Stored records

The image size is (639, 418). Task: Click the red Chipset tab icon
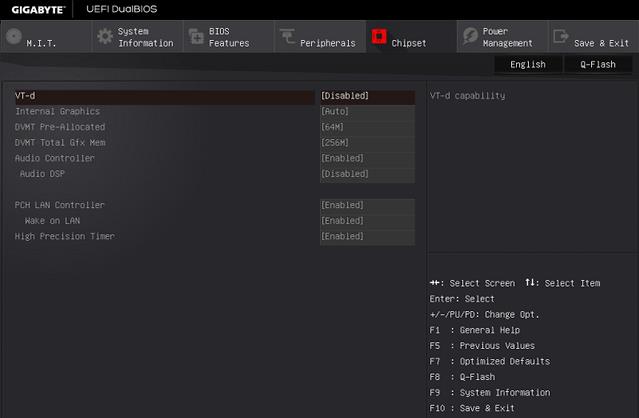coord(379,37)
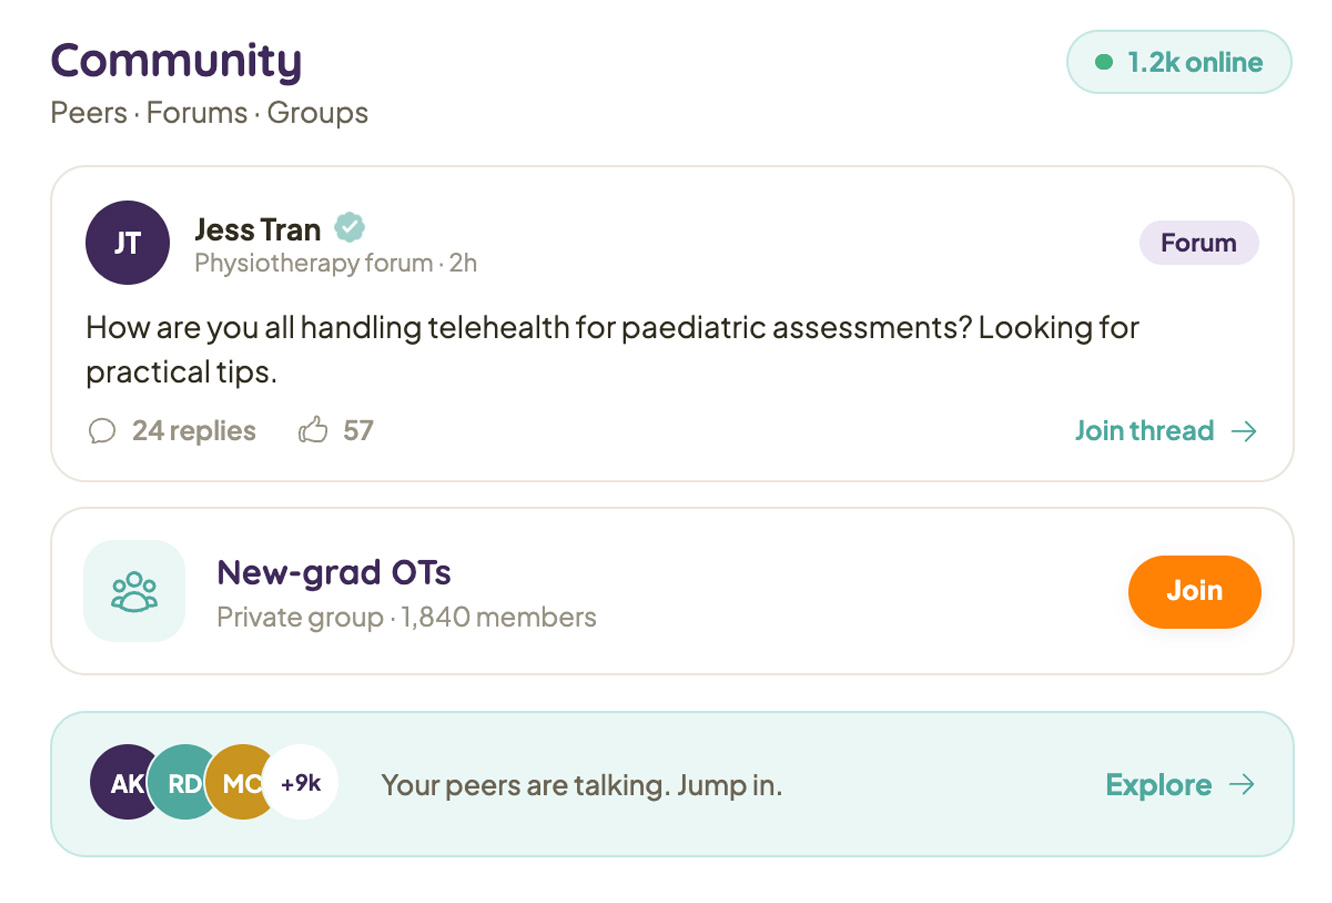The width and height of the screenshot is (1332, 903).
Task: Click the New-grad OTs group title
Action: point(334,573)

> _What needs to be done_
Word for word, give back each entry from above, but skip any picture.

> _Response to this task_
The image size is (639, 418). Task: Click the red Chipset tab icon
coord(379,37)
The width and height of the screenshot is (1332, 903).
Task: Click the New-grad OTs group title
Action: point(334,573)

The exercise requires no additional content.